■ PROBLEM REQUIREMENTS
Print, word for word, the stretch of the Linux guidelines text below from "Linux will remain" through "what we can do.".

■ DOCUMENT TEXT
"""
I send the following guidelines for discussion and comments.

===   BEGIN  =====

Linux will remain a niche operating system as long as only a minority
will be competent enough to use it.  Let's face it obstacles are
formidable: hardware support is spotty, software for the common man is
scarce, specially free one, and most programs are not internationlized
or their doc has not been translated.  These problems will solve by
themselves when Linux will reach critical mass.  For instance
manufacturers will provide drivers because not supporting Linux will
translate in too much lost sales.

A good distribution can hasten this by accelerating Linux growth.  It
will not create application software out of thin air, nor drivers, nor

Let's see what we can do.

I)  Forget about Unix tradition:  Linux is NOT Unix.

a) Two different ways of life: Unix and Linux.

Unix was used in Universities and medium or big sized companies who
were big enough to buy the expensive Unix computers.  It was not used
for mundane tasks because it was not cost effective against Macs or
Wintel machines.  It was only handled to highly trained and educated
people.  These people had had teachers to give them an introduction to
Unix and there was a system administrator to care for the box.  Unix
could afford a difficult user interface because it was handled to
"elite" people who had learned it in a comfortable environment.  But
Unix remained a niche system, and if Linux follows its steps it will
go to the same place than Unix.  To obscurity.
"""
■ Dataset entries
"""
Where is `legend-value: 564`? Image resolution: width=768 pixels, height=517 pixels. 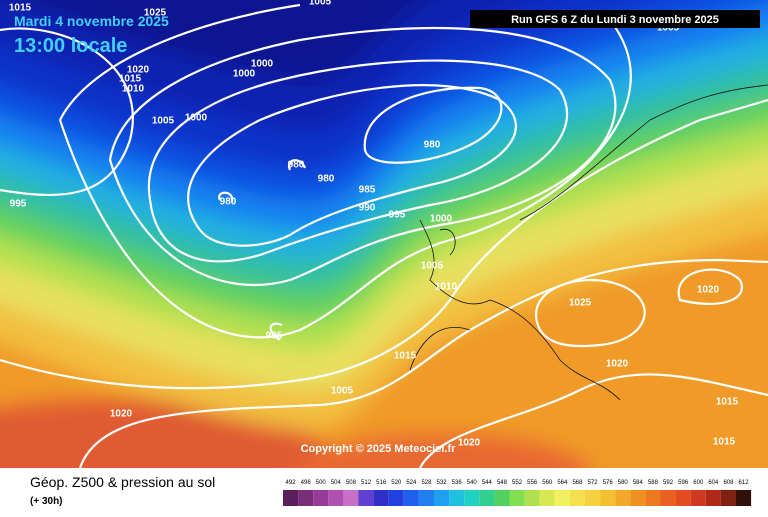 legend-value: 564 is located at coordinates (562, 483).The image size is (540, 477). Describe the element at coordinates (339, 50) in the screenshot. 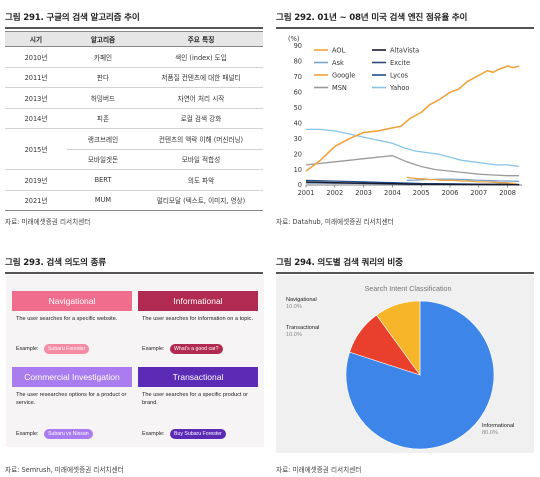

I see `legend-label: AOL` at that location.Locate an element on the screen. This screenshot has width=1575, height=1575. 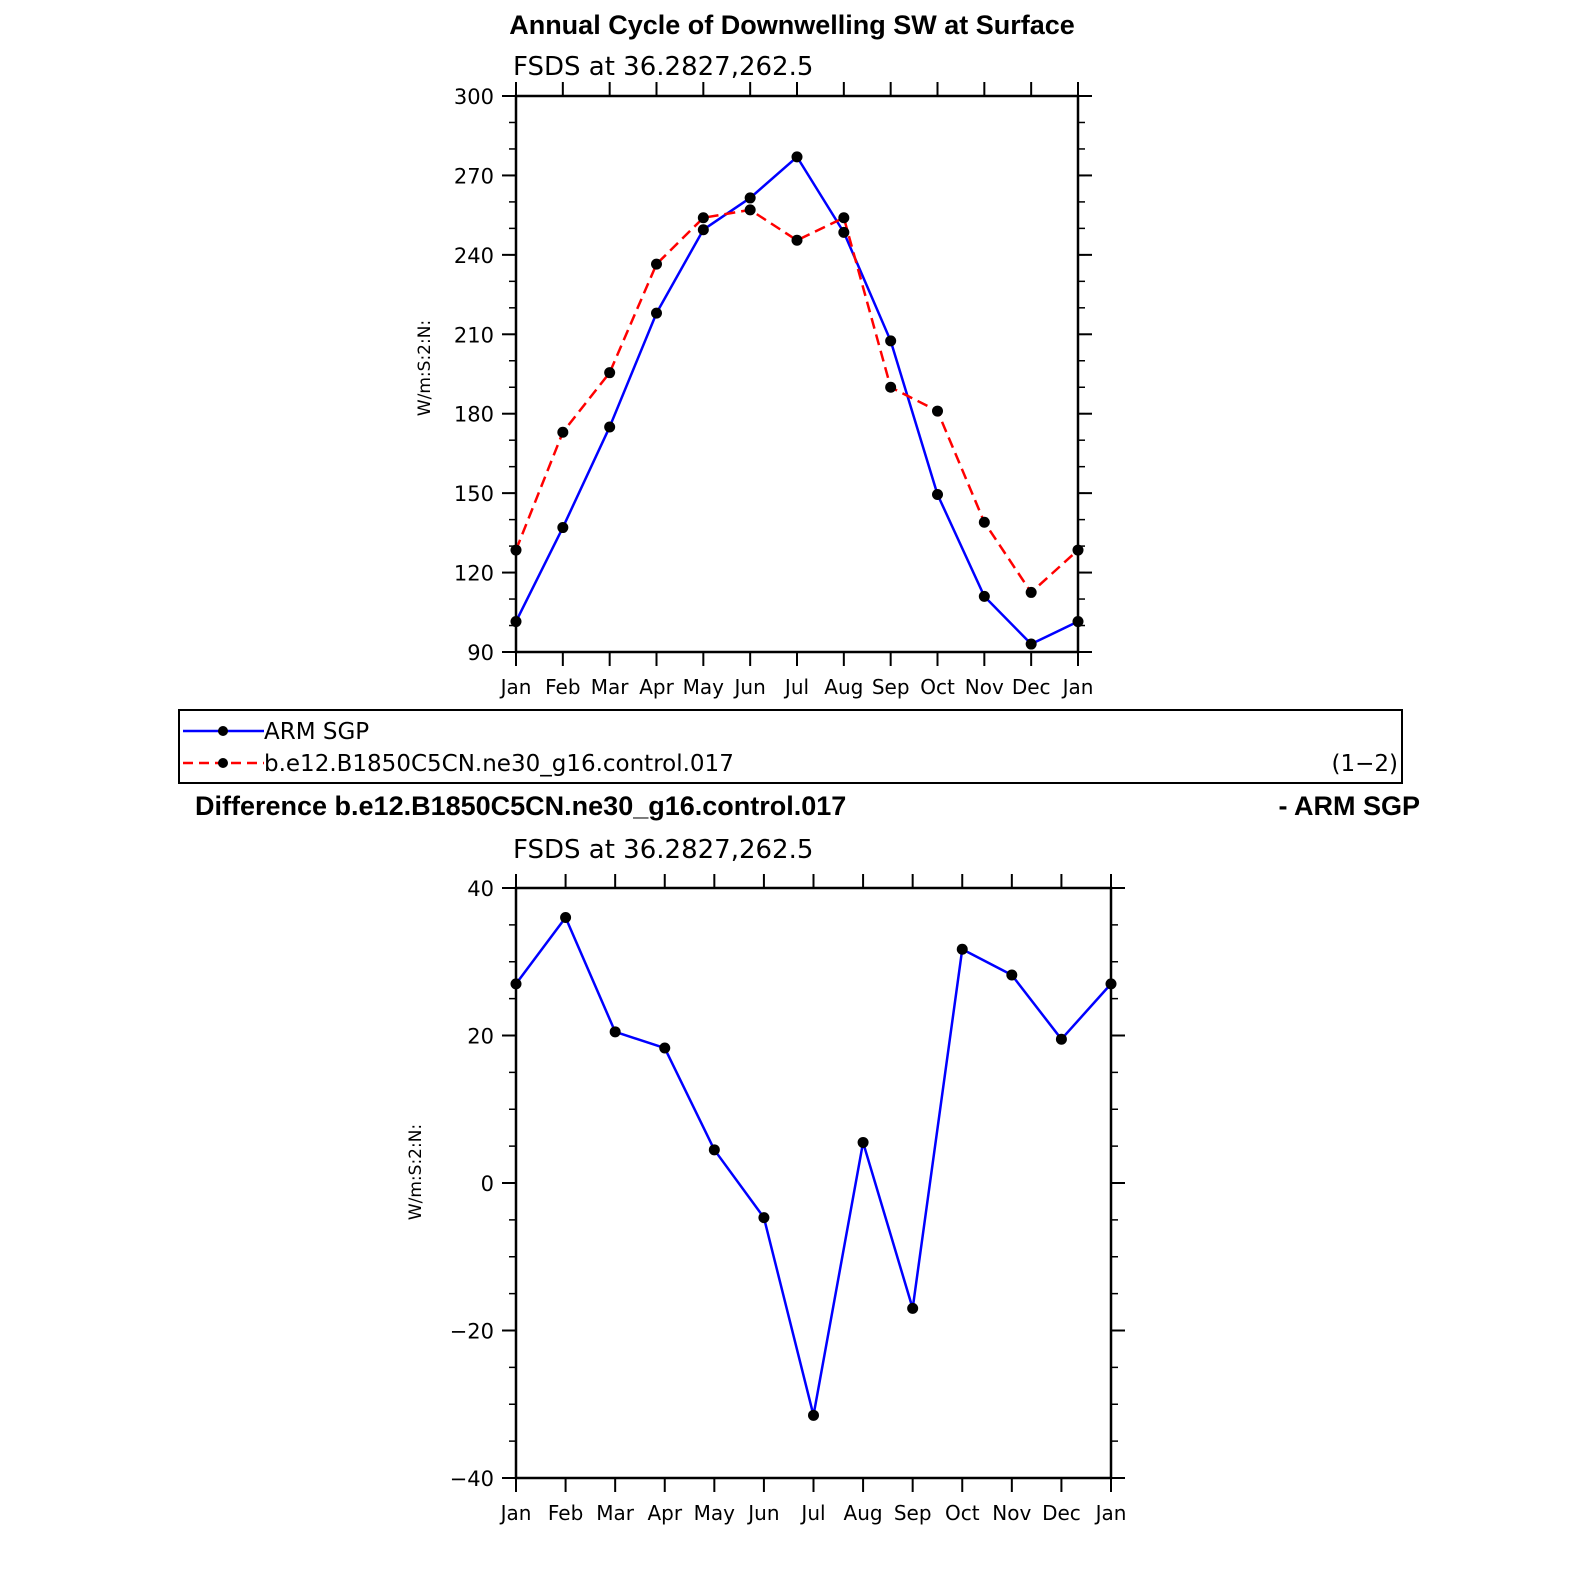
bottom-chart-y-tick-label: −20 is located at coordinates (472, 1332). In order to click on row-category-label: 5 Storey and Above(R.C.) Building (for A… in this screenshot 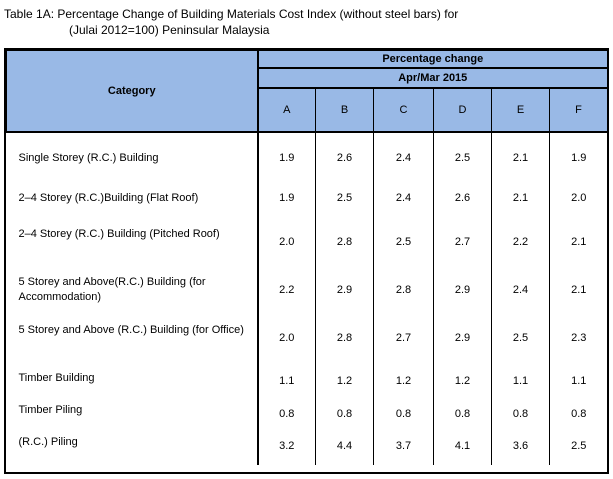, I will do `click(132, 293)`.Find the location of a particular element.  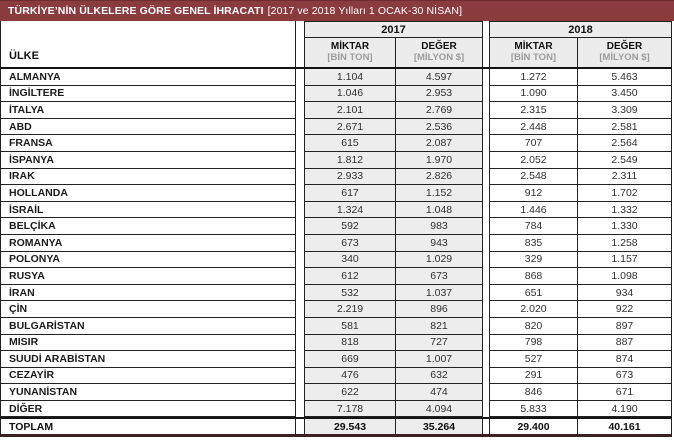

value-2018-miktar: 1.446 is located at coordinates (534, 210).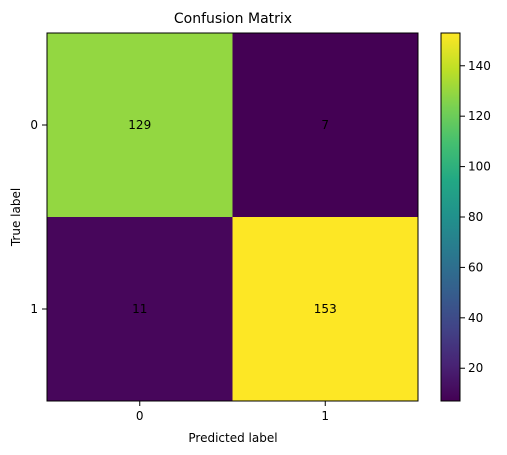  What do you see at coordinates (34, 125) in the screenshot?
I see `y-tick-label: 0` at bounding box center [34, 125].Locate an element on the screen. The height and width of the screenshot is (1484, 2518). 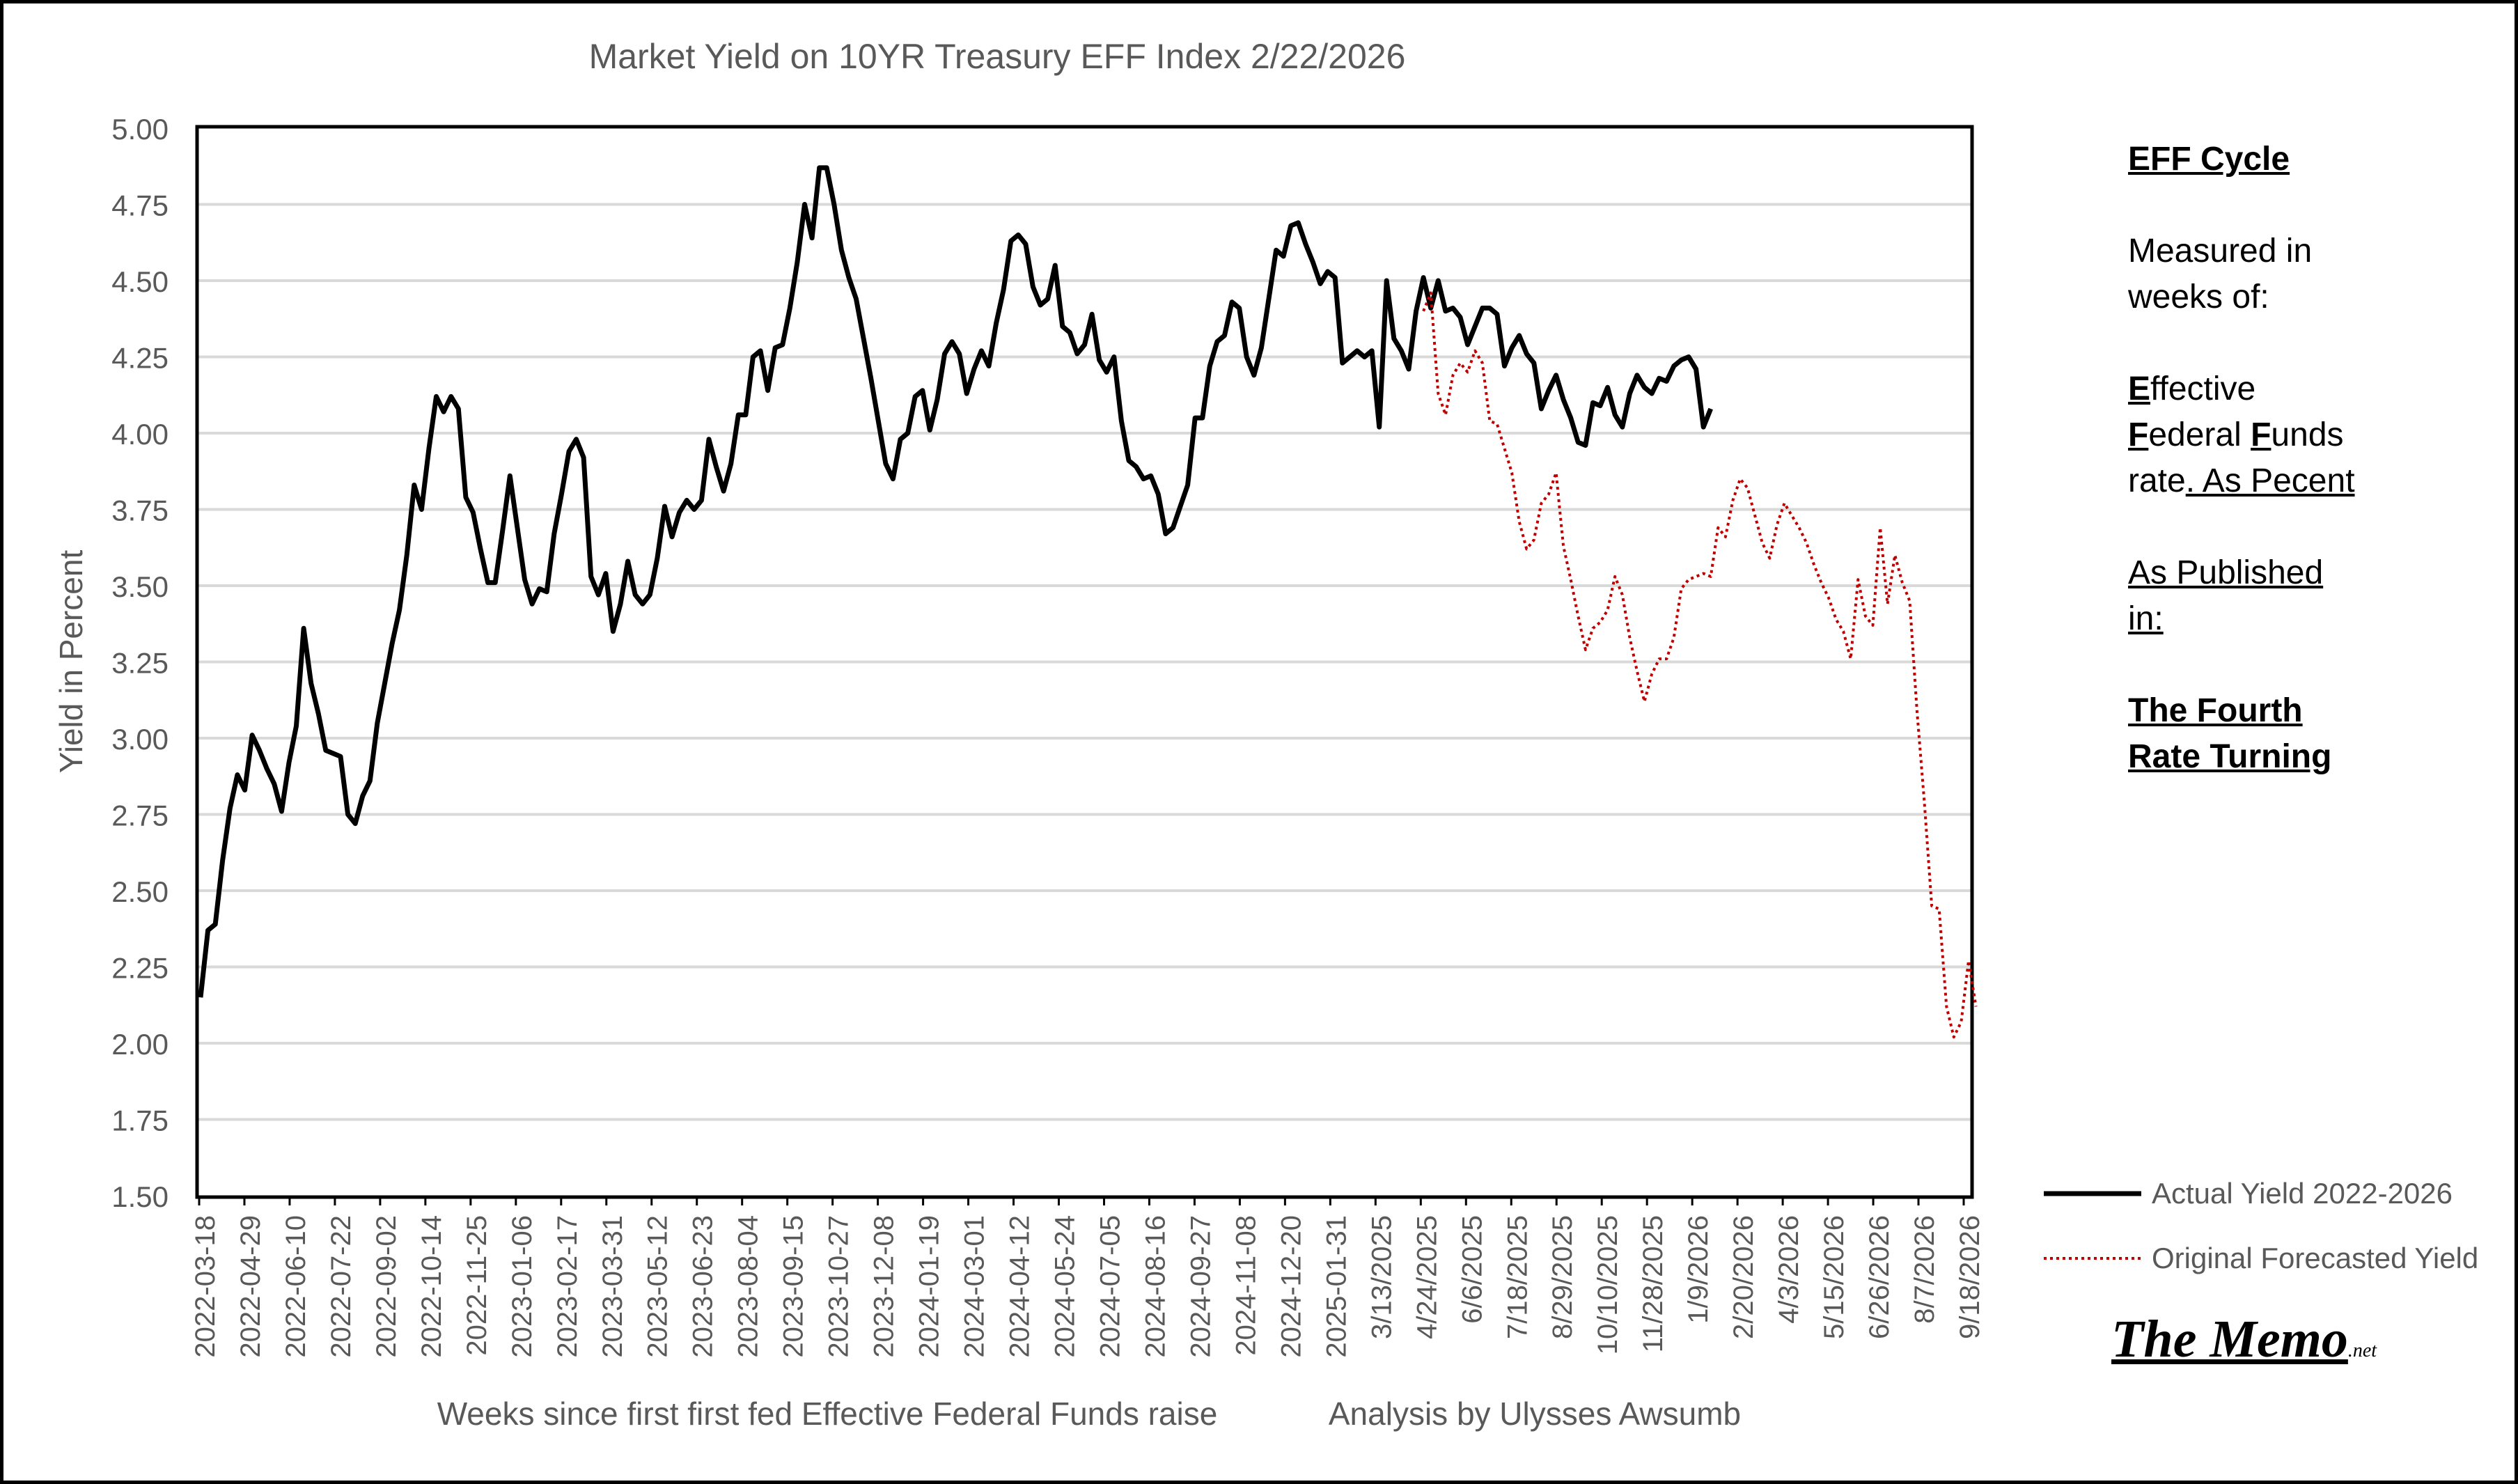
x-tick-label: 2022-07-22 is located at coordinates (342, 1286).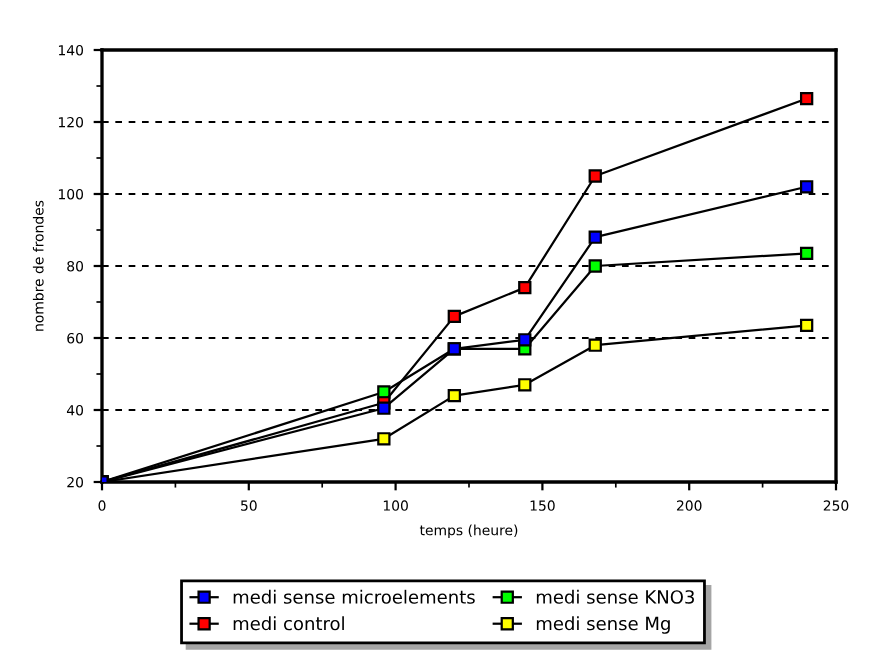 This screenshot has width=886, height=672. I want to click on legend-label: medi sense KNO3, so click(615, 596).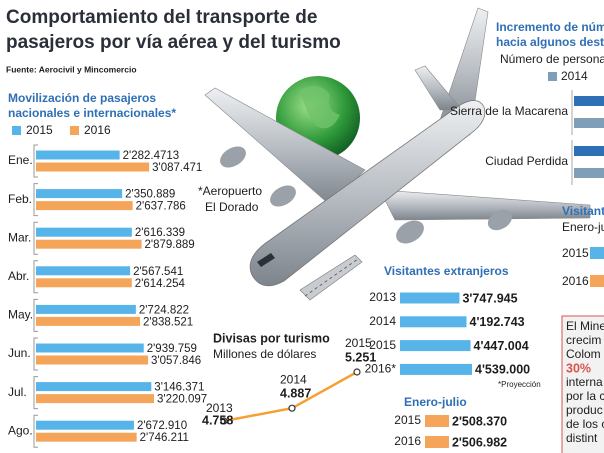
"""
■ TASK RESULT
Linux will remain a niche operating system as long as only a minority
will be competent enough to use it.  Let's face it obstacles are
formidable: hardware support is spotty, software for the common man is
scarce, specially free one, and most programs are not internationlized
or their doc has not been translated.  These problems will solve by
themselves when Linux will reach critical mass.  For instance
manufacturers will provide drivers because not supporting Linux will
translate in too much lost sales.

A good distribution can hasten this by accelerating Linux growth.  It
will not create application software out of thin air, nor drivers, nor

Let's see what we can do.